**INSTRUCCIÓN**
Transcribe sin cambios el pasaje del texto sobre la Navidad y la figura de Cristo que va desde "Entonces, la persona" hasta "una nueva civilización.", ambos incluidos.

**TEXTO DE ORIGEN**
------------------------------------------------------------------------
De entre todas las religiones, todas ellas respetables expresiones del hambre humana de Absoluto, sólo una expresó la gran verdad: Dios se hace hombre. Eso es lo que millones de cristianos y de hombres de buena voluntad que buscan al Dios único y verdadero (y buscarlo es haberlo encontrado ya) celebramos en Navidad. El logos (razón, palabra) se hizo carne en Belén de Judea y habitó entre nosotros. La razón hecha humanidad. Así, lo que vino al mundo el día de Navidad fue la esperanza. Desde entonces, de nosotros depende que sobreviva en nuestro interior.
Muy bellamente lo expresó Charles Péguy: La fe que amo más, dice Dios, es la esperanza. La caridad no me sorprende. Lo que me admira es la esperanza. Esa pequeña esperanza que parece de nada. Esa niñita esperanza. Inmortal. La Fe es una Esposa fiel. La Caridad es una Madre. Una madre ardiente, toda corazón. La Esperanza es una niñita de nada. Que vino al mundo el día de Navidad. Esa niñita de nada, sola, llevando a las otras, atravesará los mundos. A la esperanza ha dedicado su segunda y magistral encíclica Benedicto XVI, cuyas primeras palabras son de la Carta de san Pablo a los Romanos: en esperanza fuimos salvados. Y Cristo es la esperanza.
Pero, ¿quién fue (es) Cristo? En su libro Jesús de Nazaret, el Papa menciona tres expresiones en las que Jesús oculta y desvela al mismo tiempo el misterio de su propia persona: Hijo del hombre, Hijo, Yo soy. Las tres, profundamente enraizadas en el Antiguo Testamento. También declaró que era el Camino, la Verdad y la Vida, y el Cristo, el hijo de Dios vivo, el Mesías que esperaba el pueblo de Israel, el Salvador del mundo.
Entonces, la persona de Jesús de Nazaret nos sitúa ante una alternativa en la que se juega nuestra propia existencia: o dijo la verdad, o es un farsante o un loco. Pero no existe otra alternativa. Lo único imposible es el Cristo progre. Lo único que no puede ser Jesús es un hombre admirable que predicó un maravilloso mensaje moral de amor y liberación. Lo que no puede ser Cristo es un reformador o revolucionario político y social. No puede ser sólo un gran hombre ni tampoco el fundador de una gran cultura ni de una nueva civilización.
O es Dios, o fue un loco o un farsante. Ahí reside la elección. Y es natural que la más radical verdad no resulte evidente. La convicción de que con Él sucedió algo realmente extraordinario y el testimonio de sus discípulos es un poderoso argumento a favor de la fe. Por otra parte, la sobrehumana grandeza del mensaje testimonia en contra de la hipótesis del loco y del farsante. Pero nadie ha demostrado que lo extraordinario y misterioso sea irracional. No es racional admitir sólo lo que podemos captar a través de los sentidos. Lo racional y lo empírico no se identifican.
Por lo demás, sin Dios no sólo se desvanece el fundamento de nuestra esperanza sino también la posibilidad de comprender el fundamento del mundo. Si Dios no existiera, todo sería absurdo. Más aún, nada sería. No hay más desastroso error que la creencia de que la fe religiosa se opone a la razón. Bastaría acaso para mostrar ese error la comprobación de que la mayoría de las más poderosas inteligencias filosóficas y científicas y de los genios artísticos han creído que Jesús era el Hijo de Dios.
------------------------------------------------------------------------
**DATOS SIN PROCESAR**
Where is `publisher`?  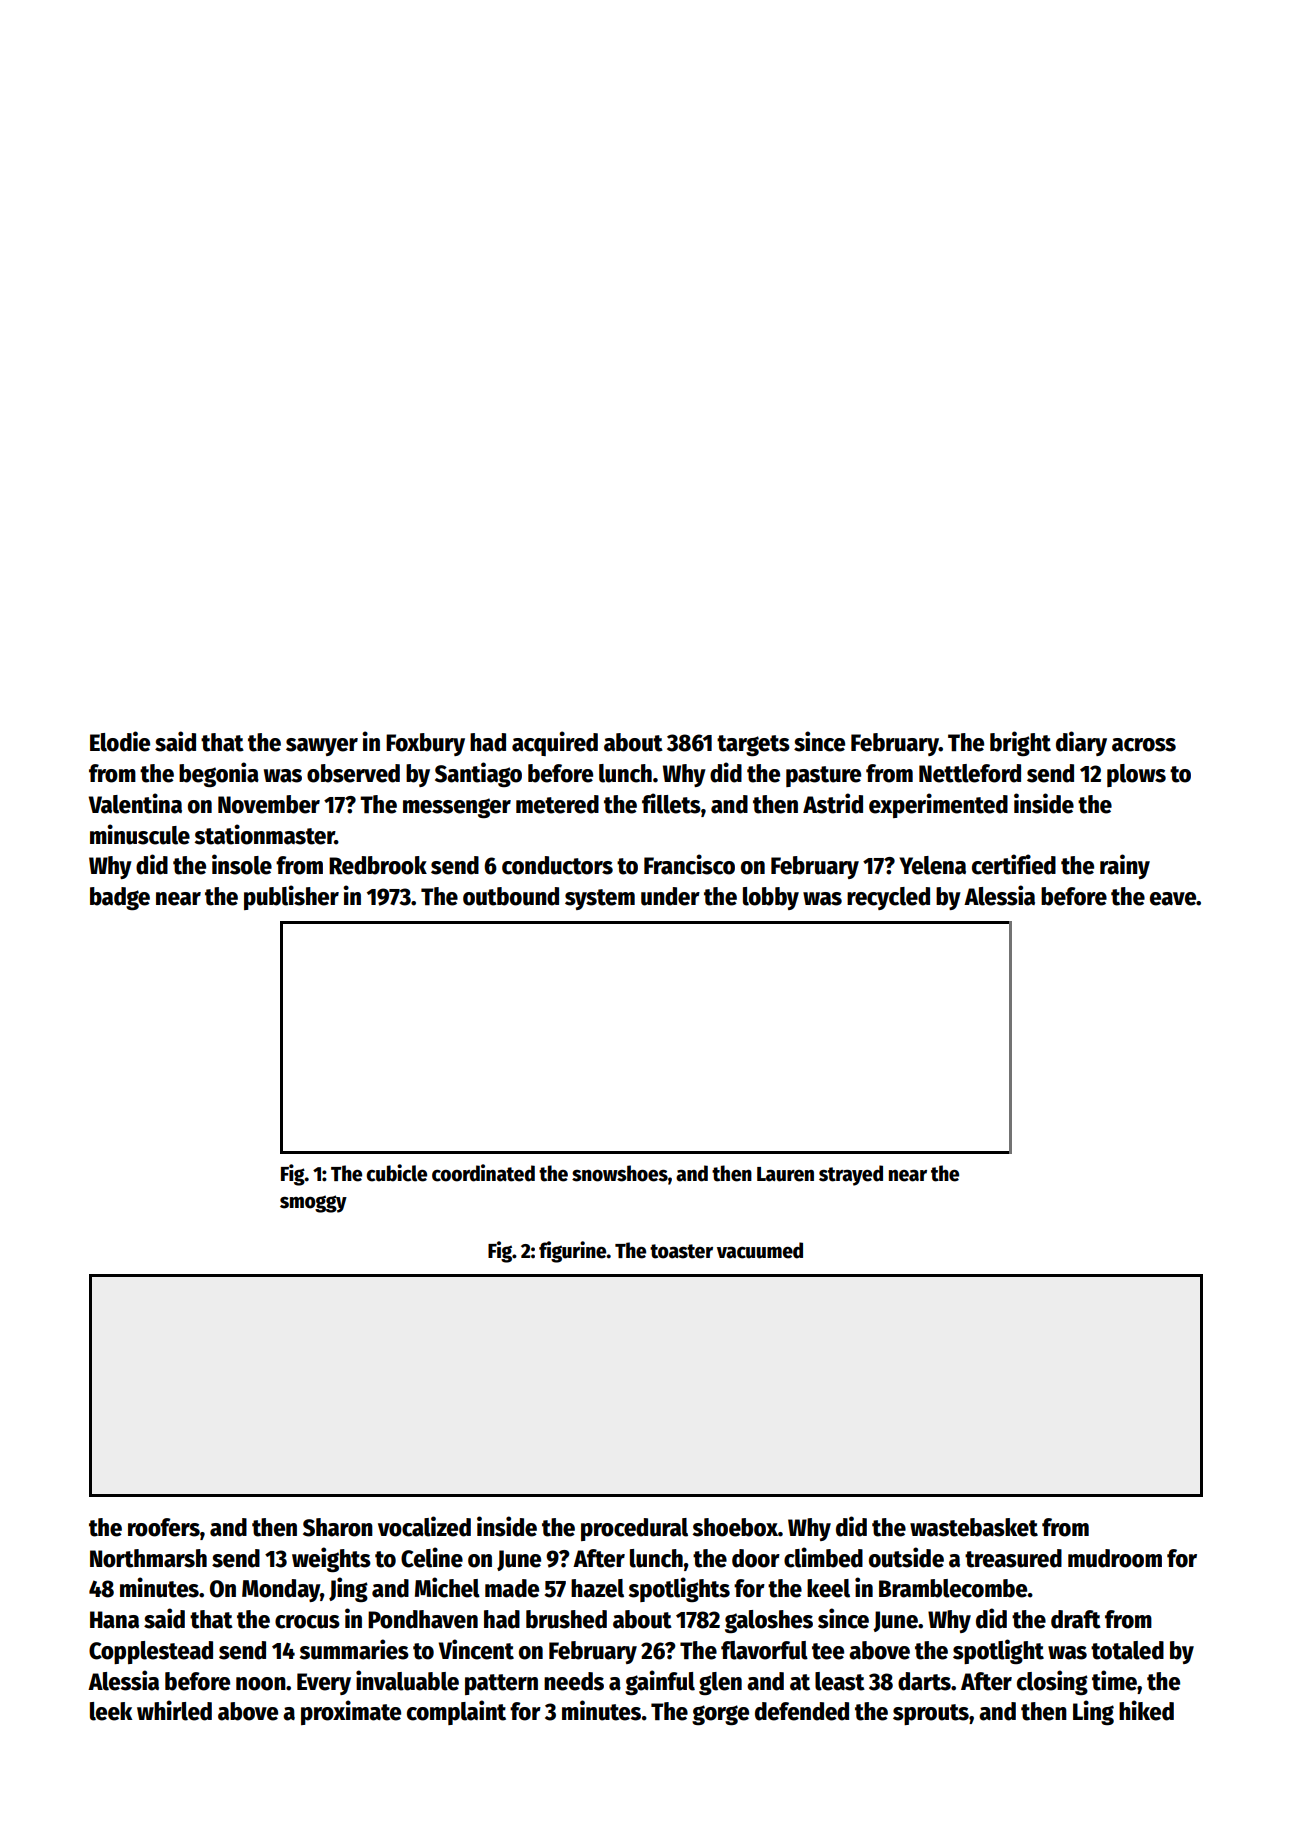
publisher is located at coordinates (291, 897).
------------------------------------------------------------------------
**RESPUESTA**
Entonces, la persona de Jesús de Nazaret nos sitúa ante una alternativa en la que se juega nuestra propia existencia: o dijo la verdad, o es un farsante o un loco. Pero no existe otra alternativa. Lo único imposible es el Cristo progre. Lo único que no puede ser Jesús es un hombre admirable que predicó un maravilloso mensaje moral de amor y liberación. Lo que no puede ser Cristo es un reformador o revolucionario político y social. No puede ser sólo un gran hombre ni tampoco el fundador de una gran cultura ni de una nueva civilización.